In 2025 boom dell’export per la mortadella Bologna Igp, +12,4%
Roma, 9 apr. (askanews) – Con oltre 40 milioni e 700 mila Kg prodotti nel 2025, la Mortadella Bologna IGP registra un incremento della produzione del 3,0% rispetto all’anno precedente e del 3,3% dei volumi di vendita. L’affettato in vaschetta cresce del 6,4%, con volumi più che raddoppiati negli ultimi 10 anni, passati dai 6 milioni e 700mila Kg lavorati nel 2015 agli oltre 13 milioni e 200mila Kg del 2025. A livello di canali di vendita in Italia, la GDO resta al primo posto con una quota del 55,0%, seguita dal Normal Trade col 27,2% e dal Discount col 17,8%. Molto positivo il versante export, che rappresenta circa il 25% delle vendite totali e che, con l’aumento a due cifre, pari a +12,4% si conferma un fattore trainante della crescita della IGP.
Nella classifica degli oltre 70 Paesi in cui la Mortadella Bologna IGP è esportata la Francia è al primo posto con un incremento del 3% delle vendite, seguita dalla Germania (+7,7%), Spagna (+15,3%) e Belgio che registra un balzo del 71,5%. A livello extra-UE, si segnala anche l’ottima performance della Svizzera (+30,9%) e il risultato del Canada (+565,8%) dovuto alla riapertura del mercato dopo la pausa dovuta alla PSA.

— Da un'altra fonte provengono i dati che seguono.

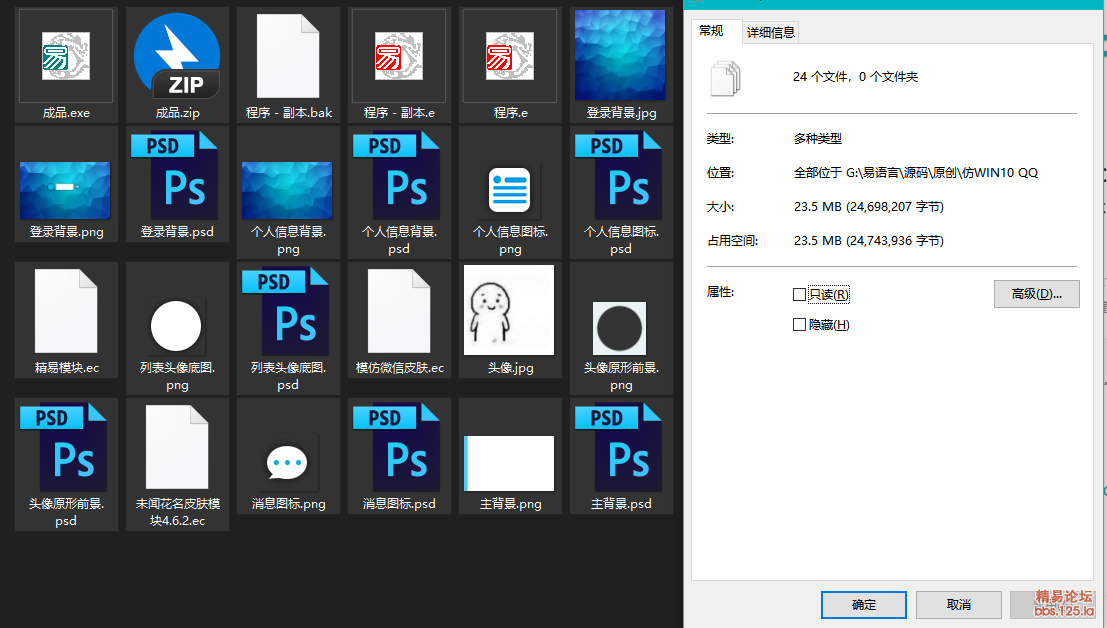1107x628 pixels.
Task: Select the 头像.jpg avatar thumbnail
Action: pyautogui.click(x=510, y=310)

“Siamo estremamente orgogliosi dei dati ottenuti nel 2025 dalla Mortadella Bologna che, nonostante gli aumenti del carrello della spesa e della bolletta energetica, continua a crescere – afferma Guido Veroni, presidente del Consorzio Italiano Tutela Mortadella Bologna – come la crescita dell’export sia nei Paesi oggetto di nostri programmi di promozione (Germania, Spagna, Belgio, Svizzera) sia in quelli dove si stanno aprendo nuove possibilità di sviluppo come la Croazia che è cresciuta del 27,6% e la Polonia che ha registrato un incremento dell’88,8%”.